__Document section__.
Remember from last time that these bikes were used generally for 30 
minutes or less: 30*60 = 1800 seconds.  When we viewd the histogram without 
restricting the seconds on the x-axis, there were some outliers!

In [None]:
commute = trips.where('Duration', are.below(1800))
commute.hist('Duration')

In [None]:
commute.hist('Duration', bins=60, unit='second')

In [None]:
# what is the area of this peak here?  What percentage of all 
# the trips in the data does this represent?  
(500-250)*.15

What is the most popular place to pick up a bike from?  Let's use group!

In [None]:
starts = commute.group('Start Station').sort('count', descending=True)
starts

Can we see what the most common bike commutes are?  In other words, how many people take a bike from location A and leave that bike at location B?  Or how many people do the reverse commute?  We can use pivot to count the number of trips that originate at station and end at another.

In [None]:
commute.pivot('Start Station', 'End Station')

In [None]:
# take a look at the table again.  What does commute look like?
commute.show(3)

__What you need to do__.
1) Reproduce, word for word, the part of the bike trip notebook that opens with the words containing "What is the most" and closes with "commute.group('Start Station').sort('count', descending=True)".
2) Answer these questions from the bike trip notebook:
(a) How many seconds does it give as the limit for trips of 30 minutes or less?
(b) Which method does it use to find the most popular place to pick up a bike?
(c) Which method does it use to count the trips that start at one station and end at another?
The data that comes next is separate material and has no connection to the bike trip notebook.

__Data excerpt__.

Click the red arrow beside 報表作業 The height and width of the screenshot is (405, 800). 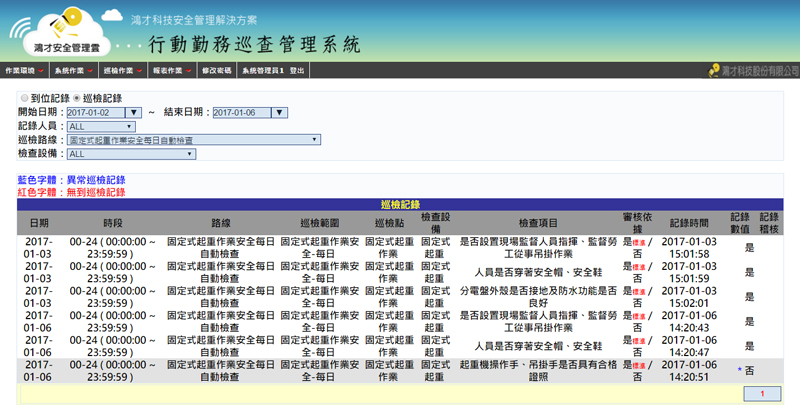coord(188,72)
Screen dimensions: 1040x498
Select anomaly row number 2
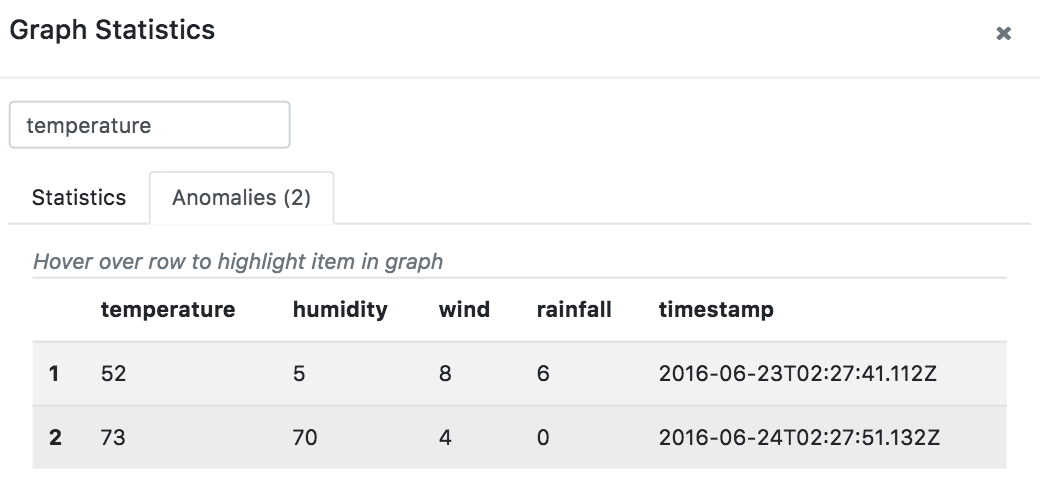(x=55, y=437)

__Written responses__.
1)
What is the most popular place to pick up a bike from?  Let's use group!

In [None]:
starts = commute.group('Start Station').sort('count', descending=True)

2)
(a) 1800 seconds.
(b) group.
(c) pivot.